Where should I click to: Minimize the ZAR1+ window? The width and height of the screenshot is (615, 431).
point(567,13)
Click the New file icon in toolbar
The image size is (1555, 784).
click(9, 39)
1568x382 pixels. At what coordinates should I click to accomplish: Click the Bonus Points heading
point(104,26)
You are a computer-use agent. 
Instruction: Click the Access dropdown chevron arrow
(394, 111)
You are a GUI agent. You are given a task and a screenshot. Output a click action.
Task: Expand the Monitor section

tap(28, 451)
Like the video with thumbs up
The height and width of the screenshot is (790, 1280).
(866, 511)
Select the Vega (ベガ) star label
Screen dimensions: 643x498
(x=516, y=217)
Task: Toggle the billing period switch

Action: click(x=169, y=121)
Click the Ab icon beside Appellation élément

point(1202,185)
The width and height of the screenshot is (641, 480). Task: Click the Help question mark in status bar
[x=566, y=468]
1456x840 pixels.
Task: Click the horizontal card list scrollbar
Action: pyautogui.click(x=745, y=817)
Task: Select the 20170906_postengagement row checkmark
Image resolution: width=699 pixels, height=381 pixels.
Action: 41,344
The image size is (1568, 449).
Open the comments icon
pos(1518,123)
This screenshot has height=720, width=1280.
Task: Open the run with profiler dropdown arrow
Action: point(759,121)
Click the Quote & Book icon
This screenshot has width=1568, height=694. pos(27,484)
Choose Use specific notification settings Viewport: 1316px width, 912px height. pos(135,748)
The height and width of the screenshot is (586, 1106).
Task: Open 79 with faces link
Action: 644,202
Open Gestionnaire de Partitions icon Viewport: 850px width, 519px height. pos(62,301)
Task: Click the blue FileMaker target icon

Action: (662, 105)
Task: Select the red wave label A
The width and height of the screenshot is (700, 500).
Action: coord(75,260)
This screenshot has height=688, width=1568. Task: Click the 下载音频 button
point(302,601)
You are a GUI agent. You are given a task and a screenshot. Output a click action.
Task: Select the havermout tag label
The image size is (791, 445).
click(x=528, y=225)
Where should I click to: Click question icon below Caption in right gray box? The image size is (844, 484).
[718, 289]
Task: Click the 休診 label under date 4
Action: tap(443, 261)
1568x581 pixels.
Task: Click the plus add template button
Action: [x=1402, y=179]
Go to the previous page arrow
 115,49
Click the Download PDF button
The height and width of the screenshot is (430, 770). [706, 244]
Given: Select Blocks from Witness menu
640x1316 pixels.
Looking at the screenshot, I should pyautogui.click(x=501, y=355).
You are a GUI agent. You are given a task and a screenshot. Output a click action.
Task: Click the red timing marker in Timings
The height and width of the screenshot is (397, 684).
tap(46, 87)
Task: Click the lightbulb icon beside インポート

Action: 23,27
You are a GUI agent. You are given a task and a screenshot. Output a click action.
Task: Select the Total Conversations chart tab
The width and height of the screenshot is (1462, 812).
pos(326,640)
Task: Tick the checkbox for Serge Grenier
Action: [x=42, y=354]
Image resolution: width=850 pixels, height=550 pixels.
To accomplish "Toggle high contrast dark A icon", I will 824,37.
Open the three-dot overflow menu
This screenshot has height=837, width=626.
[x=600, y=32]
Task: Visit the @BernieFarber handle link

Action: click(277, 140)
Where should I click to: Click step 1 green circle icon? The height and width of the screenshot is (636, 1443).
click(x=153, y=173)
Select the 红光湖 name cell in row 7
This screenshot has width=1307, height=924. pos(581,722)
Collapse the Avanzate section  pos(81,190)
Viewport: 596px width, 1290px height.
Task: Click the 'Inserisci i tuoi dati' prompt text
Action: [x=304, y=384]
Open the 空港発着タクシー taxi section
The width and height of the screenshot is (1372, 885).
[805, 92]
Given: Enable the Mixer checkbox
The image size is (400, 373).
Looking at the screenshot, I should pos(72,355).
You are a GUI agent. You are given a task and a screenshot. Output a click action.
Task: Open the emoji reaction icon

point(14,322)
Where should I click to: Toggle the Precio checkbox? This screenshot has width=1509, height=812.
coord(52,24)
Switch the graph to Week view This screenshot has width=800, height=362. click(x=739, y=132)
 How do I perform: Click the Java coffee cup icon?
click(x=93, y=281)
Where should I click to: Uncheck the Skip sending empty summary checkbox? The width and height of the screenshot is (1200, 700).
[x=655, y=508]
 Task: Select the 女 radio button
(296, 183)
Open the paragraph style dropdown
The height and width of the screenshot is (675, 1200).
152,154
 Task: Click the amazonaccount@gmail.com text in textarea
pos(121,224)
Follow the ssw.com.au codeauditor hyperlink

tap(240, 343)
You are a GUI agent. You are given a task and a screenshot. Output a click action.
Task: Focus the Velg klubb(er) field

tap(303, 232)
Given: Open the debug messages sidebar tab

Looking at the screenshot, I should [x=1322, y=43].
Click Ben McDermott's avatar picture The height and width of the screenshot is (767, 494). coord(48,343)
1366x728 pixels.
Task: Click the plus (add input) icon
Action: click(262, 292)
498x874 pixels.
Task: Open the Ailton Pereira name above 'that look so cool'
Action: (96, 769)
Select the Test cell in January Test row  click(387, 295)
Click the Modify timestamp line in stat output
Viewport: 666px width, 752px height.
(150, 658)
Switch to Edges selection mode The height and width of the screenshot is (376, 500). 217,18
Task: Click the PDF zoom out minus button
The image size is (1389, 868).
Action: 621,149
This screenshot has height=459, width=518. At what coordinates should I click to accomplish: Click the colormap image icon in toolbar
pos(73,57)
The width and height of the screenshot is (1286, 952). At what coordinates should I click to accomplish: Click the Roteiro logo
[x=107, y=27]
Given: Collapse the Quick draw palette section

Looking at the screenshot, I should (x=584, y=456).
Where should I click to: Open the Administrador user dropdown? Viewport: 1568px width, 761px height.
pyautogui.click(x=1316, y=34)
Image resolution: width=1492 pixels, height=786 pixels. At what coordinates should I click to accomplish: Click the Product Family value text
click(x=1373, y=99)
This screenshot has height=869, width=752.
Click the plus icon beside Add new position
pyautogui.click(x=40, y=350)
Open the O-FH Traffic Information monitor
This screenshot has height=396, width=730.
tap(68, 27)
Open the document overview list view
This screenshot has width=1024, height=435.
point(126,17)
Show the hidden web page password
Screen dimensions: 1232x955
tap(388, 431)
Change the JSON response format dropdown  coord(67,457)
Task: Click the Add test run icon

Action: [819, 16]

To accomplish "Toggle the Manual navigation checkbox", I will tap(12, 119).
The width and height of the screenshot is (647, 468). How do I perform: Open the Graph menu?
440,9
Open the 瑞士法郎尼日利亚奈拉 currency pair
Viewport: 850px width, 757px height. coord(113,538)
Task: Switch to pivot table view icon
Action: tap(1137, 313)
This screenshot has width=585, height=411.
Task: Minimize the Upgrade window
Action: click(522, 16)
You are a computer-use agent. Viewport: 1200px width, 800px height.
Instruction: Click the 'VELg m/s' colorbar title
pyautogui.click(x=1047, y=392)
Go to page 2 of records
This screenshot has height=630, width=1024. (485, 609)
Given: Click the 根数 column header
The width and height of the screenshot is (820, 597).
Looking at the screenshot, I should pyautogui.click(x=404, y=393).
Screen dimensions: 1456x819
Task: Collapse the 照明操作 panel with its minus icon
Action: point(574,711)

══════

Task to carry out:
Copy each line of the data that includes the word "will".

Finished task:
To accomplish "Toggle high contrast dark A icon", I will 824,37.
To accomplish "Toggle the Manual navigation checkbox", I will tap(12, 119).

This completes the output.